Nest needs to earn its equality

Nest needs to offer the same functionality as other providers if it wants equal treatment from advisers. And that means facilitating consultancy charging says Ian McKenna, director, F&TRC

Ian McKenna

Few in the industry will be surprised by advisers’ robust rejection of the recent suggestion by Nest that firms might carry out auto enrolment work for free, as a potential loss leader for other business. Over 50 people posted a response to the story on Corporate Adviser’s sister publication Money Marketing’s website. It is hard to find any comments that are supportive.
At one level one can sympathise with Nest. It has been set up, at least in part as a clearing house that has to deal with the auto-enrolment cases that established industry providers do not wish to take on as they are not economically viable. At the same time it is committed to doing so with a low cost charging model that allows very little margin for funding the type of support services that advisers and employers have come to expect when implementing workplace pensions.

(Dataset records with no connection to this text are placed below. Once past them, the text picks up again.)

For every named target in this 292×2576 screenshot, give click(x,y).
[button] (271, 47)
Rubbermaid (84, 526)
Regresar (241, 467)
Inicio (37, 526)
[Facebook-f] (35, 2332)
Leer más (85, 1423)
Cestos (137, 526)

In the last decade the quality of the technology support provided to establish and maintain group pensions has become one of if not the primary selection criteria. Without technology managing set up and on-going contribution process can be highly labour intensive and create significant costs for all concerned. Technology, implemented correctly can drastically reduce such costs for all parties.

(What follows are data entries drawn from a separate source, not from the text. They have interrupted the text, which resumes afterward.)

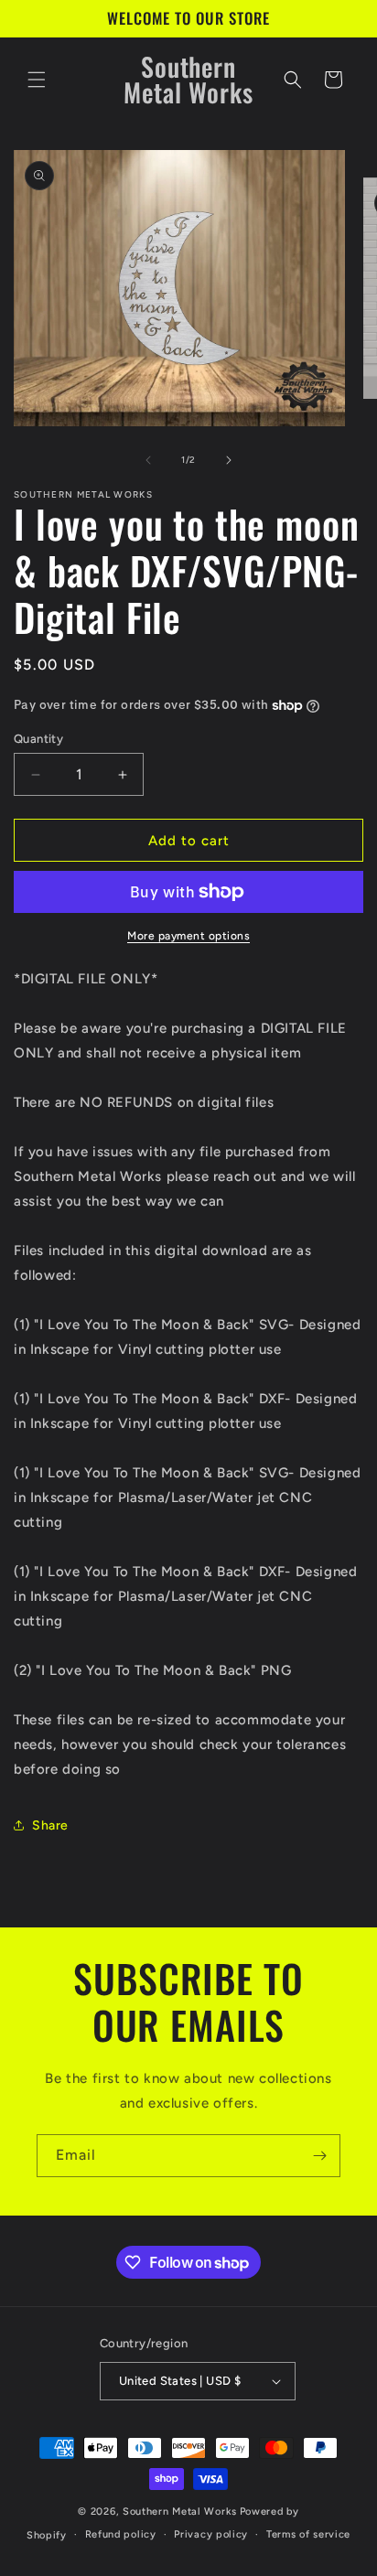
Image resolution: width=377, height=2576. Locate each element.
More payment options (188, 935)
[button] (36, 79)
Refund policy (120, 2534)
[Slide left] (148, 460)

It is entirely fair for Nest to ask advisers to treat them equally with other pension providers, but in doing so Nest should also be prepared to deliver an offering that can compare with the propositions and services being delivered by established corporate pension providers. It should also be prepared to put its offering forward for comparison with those other providers so the adviser community can clearly understand the merits of the Nest proposition in all areas including its advantages and disadvantages.
I know advisers who have had clients suggest that even for an SME their auto enrolment obligations could force them to take on additional staff. Technology is crucial to avoiding such cost which might otherwise erode the actual benefits spend an employer might be able to make to staff. Equally it is universally accepted that member education is crucial helping individuals understand the need for saving. Measuring the support delivered in this area is also likely to be important criteria to be considered.
Nest has been in a situation that many established pension providers would envy, in that it is essentially a start-up proposition with no legacy business or systems to worry about. Against this background I see no reason why Nest cannot build an exceptional proposition to provide all the technology support advisers have come to expect from leading edge pension providers.
But presently its inability to facilitate consultant and adviser charging does put Nest at a significant practical disadvantage. That said, the on-going review of how these charges are to be implemented may yet reduce the impact of this particular issue and at least to some extent level the playing field.
If Nest wants advisers to see it as a true partner then it need to start looking at how it can actually make itself an organisation it is easy for advisers and employers to do business with. Even if Nest succeeds in having the current restrictions on its operation removed, that is to say no contributions above and no transfers in or out, then the test for advisers will still be is its proposition competitive both in terms of the product and the operational offering.
If Nest can lay out a proposition that makes it easy to do business with, that recognises and respects the role of the adviser and provides them with the information and services that will enable them to compete on equal terms with commercial providers, there is every reason to believe significant elements of the adviser community will embrace its offering. If Nest’s operational proposition cannot compete with the service and functionality offered to employers by established industry players it is hard to see how advisers will be able to recommend it. To succeed in the adviser market Nest will need to be able to demonstrate that its proposition, when compared on a level playing field, stands out as the right option for advisers, employers and members alike.
At a time when advisers are having to reinvent their own businesses and commercial propositions in a post RDR world and the FSA is sending the clearest messages about prohibiting cross subsidies, building successful partnerships with advisers will be achieved by delivering the best propositions that can enable the adviser to deliver both low cost pensions and low cost adviser and consultancy charges.